The graph below shows the number of views of each video on the y-axis, while the ratio of positive comments to negative comments is plotted on the x-axis. As you can see, videos with fewer negative comments and more positive comments do tend to get more views.

Graph of negative/positive comment ratio vs number of views, graph shows a more concentrate cluster of data points as the number of negative comments compared with negative comments approaches zero less negative comments generally tend to get more views.

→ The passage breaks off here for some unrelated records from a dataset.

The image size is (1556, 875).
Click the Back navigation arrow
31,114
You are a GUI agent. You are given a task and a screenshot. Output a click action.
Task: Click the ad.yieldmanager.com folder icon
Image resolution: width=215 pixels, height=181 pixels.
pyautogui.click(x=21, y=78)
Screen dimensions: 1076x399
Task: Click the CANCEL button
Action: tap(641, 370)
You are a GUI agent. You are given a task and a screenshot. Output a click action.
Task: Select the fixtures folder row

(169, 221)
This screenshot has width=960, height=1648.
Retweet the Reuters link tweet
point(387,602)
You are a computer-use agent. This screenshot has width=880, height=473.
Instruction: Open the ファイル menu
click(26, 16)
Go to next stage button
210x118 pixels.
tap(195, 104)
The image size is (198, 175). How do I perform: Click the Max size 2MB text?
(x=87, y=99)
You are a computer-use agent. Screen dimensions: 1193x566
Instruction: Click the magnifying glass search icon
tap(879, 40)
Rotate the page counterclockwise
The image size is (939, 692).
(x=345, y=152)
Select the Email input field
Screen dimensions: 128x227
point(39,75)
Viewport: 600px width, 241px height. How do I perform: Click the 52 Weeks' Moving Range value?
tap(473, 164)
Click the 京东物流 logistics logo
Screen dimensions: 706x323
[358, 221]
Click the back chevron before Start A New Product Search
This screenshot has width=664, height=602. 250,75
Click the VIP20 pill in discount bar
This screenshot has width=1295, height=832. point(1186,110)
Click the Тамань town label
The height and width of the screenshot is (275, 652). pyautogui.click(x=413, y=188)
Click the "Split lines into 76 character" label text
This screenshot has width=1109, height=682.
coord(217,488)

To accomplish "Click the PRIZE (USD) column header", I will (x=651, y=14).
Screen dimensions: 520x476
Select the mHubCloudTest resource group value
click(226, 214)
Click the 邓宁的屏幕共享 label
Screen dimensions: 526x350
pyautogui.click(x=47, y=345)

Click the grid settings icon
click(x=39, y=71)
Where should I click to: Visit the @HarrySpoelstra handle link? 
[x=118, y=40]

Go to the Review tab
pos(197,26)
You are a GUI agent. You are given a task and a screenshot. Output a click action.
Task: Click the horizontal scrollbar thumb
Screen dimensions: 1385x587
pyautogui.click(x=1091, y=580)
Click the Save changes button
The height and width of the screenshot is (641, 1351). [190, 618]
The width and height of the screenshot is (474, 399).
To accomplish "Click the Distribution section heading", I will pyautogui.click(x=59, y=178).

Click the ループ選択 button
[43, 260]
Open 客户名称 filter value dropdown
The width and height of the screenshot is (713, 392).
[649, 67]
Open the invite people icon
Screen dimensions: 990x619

These results give at least a little support to YouTube’s claim that you can gauge the usefulness of a video based on the comments. Logic would tell us that less useful videos tend to get fewer views and more negative comments. However, this analysis would be better served by collecting more and more varied videos. The videos I collected for this Python sentiment analysis were all from the trending page, and they did tend to be positive. In the future, collecting all of the videos connected to a specific hashtag or query, such as “How to change a tire,” could be beneficial.

As is, we can take YouTube’s word for it that simply reading a few comments can help you decide which video to watch. I’m still a little skeptical, but it is certainly an interesting topic in the constant spread of negativity through social media. However, taking the time to read comments makes using YouTube as a troubleshooting tool for developers more time intensive. Developers should consider using automated sentiment analysis to analyze the usefulness of videos. At the very least, this saves them the time of reading the comments.